After treatment, the cultured DRG neurons were homogenized in ice-cold lysis buffer solution (10 mM EGTA, 2 mM MgCl₂, 0.15% Triton X-100, 60 mM PIPES, 25 mM HEPES, 1 mM NaF, 1 mM phenylmethylsulfonyl fluoride, 1 µg/ml of leupeptin, 1 µg/ml of pepstatin A, 2.5 mM sodium pyrophosphate, 1 mM β-glycerophosphate, 1 mM NaVO4, pH 6.9) using a glass homogenizer and sonicated. An equal volume of 2X concentrated reducing SDS sample buffer was added to the lysates and the mixture boiled at 95°C for 5 min. Protein concentrations were determined using a Bio-Rad protein Kit (Bio-Rad Lab, Hercules, CA), then samples (50 µg protein/gel lane) were separated on 10% polyacrylamide–SDS gels and electrotransferred to a nitrocellulose membrane (Schleicher and Schuell, Inc., Keene, NH). The membrane was then blocked with Tris-buffered saline (TBS: 50 mM Tris-Base, 150 mM NaCl, pH8.2) containing 5% bovine serum albumin, 0.1% Tween-20, then incubated overnight at 4°C with the monoclonal mouse antibodies [anti-phosphorylated MEK1/2 (p-MEK) (1:500; Cell Signaling Technology, Beverly, MA), anti-MEK1/2 (1:500; Santa Crutz), anti-c-Src kinase (1: 1,000, Upstates, Beverly, MA), anti-β actin (1:1,000; Sigma,)] or with polyclonal rabbit antibodies [anti-phosphorylated cyclic AMP response-element binding protein (p-CREB), anti-Tyr416-phospho-Src kinase (p-Src) (1:500; both from Cell Signaling)]. Following washes with TBST (TBS containing 0.1% Tween-20), alkaline phosphatase-conjugated secondary antibodies (Promega Corporation, Madison, WI) at a 1:7,500 dilution were added, and the bound antibodies visualized using substrate solution (3.3 mg/ml nitro blue tetrazolium and 1.65 mg/ml 5-bromo-4-chloro-3-indolyl phosphate in 100 mM NaCl, 5 mM MgCl₂, 100 mM Tris-base, pH 9.5).

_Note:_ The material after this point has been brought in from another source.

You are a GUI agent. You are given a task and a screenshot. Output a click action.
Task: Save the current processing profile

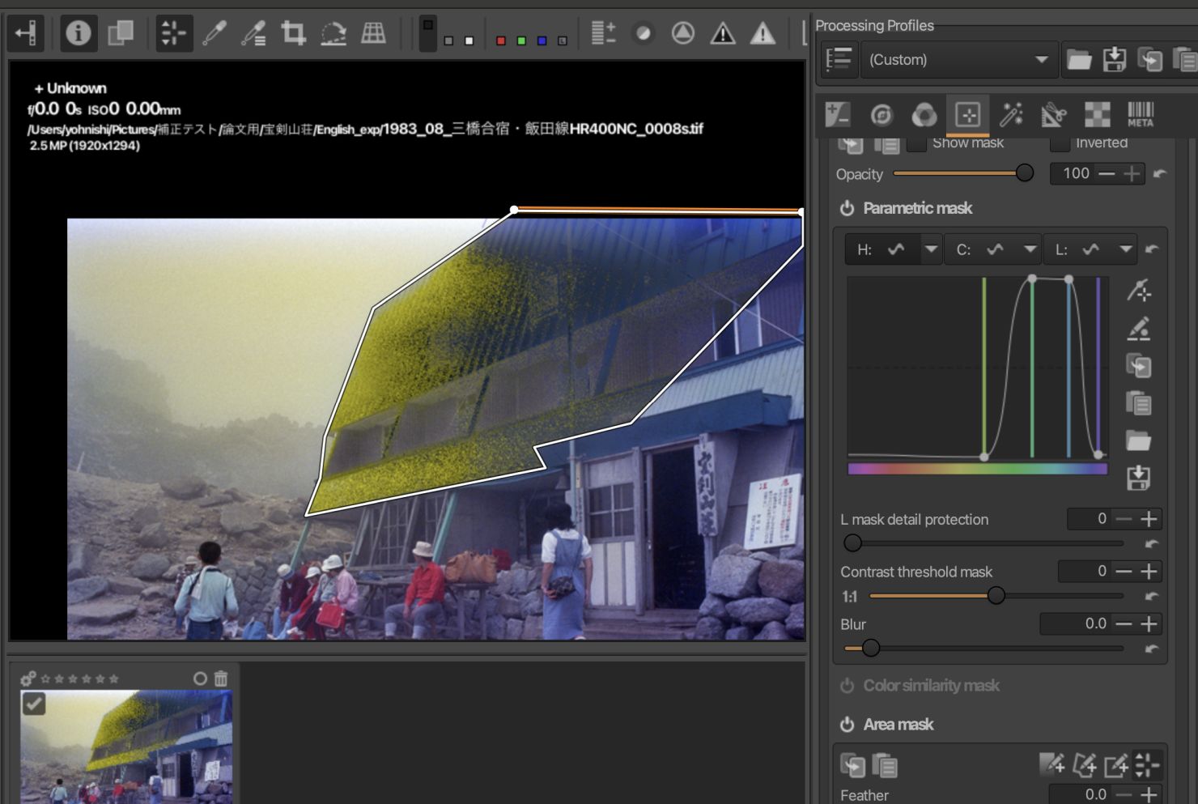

Enhanced chemiluminescence was used to probe the blotted membrane for other proteins. Membranes strips were soaked for 30 min at room temperature in stripping buffer (25 mM glycine-HCl, 1% SDS, pH 2), washed with TBST for 30 min, then incubated for 1 h at room temperature in blocking buffer 5% bovine serum albumin, 0.1% Tween-20, 150 mM NaCl, 50 mM Tris-base, pH 8.2. The strips were then incubated overnight at 4°C with different primary antibodies diluted in blocking buffer. After washing with TBST, the strips were incubated for 2 h at room temperature with horseradish peroxidase-conjugated goat anti-mouse IgG antibodies (1:7,500 in TBST) or horseradish peroxidase-conjugated goat anti-rabbit IgG antibodies (1:5,000) (both from BD Biosciences), washed with TBST for 30 min, and bound antibodies detected by chemiluminescence with chemiluminescence kits (Santa Cruz Biotechnology, Santa Cruz, CA). The blots were digitalized and the positive bands analyzed.

Immunoprecipitation

DRG cultures were treated with normal mouse serum or mouse anti-Thy-1 antibody at 37°C for 15 min and then extracted for 30 min on ice with immunoprecipitation buffer (150 mM NaCl, 1% NP-40, 0.5% DOC, 0.1% SDS, 1mM PMSF, 1 µg/ml of pepstatin A, 1 µg/ml of leupeptin in 50 mM Tris-HCl, pH 7.5). The cell suspensions were briefly ultrasonicated and centrifuged at 13,000×g for 30 min, then the supernatants were collected and their protein concentrations determined. A sample containing 800 µg of protein was incubated with 5 µl of anti-Tyr416-phospho-Src kinase antibodies (Cell Singaling) incubated at 4°C for 3 h before reacting at 4°C for 30 min with 100 µl of protein G-Sepharose beads (Pharmacia, Uppsala, Sweden). The Sepharose beads were extensively washed with immunoprecipitation buffer, and the adsorbed proteins dissolved by Laemmli sample buffer. The immunoprecipitates were further analyzed for c-Src or Fyn by Western blotting.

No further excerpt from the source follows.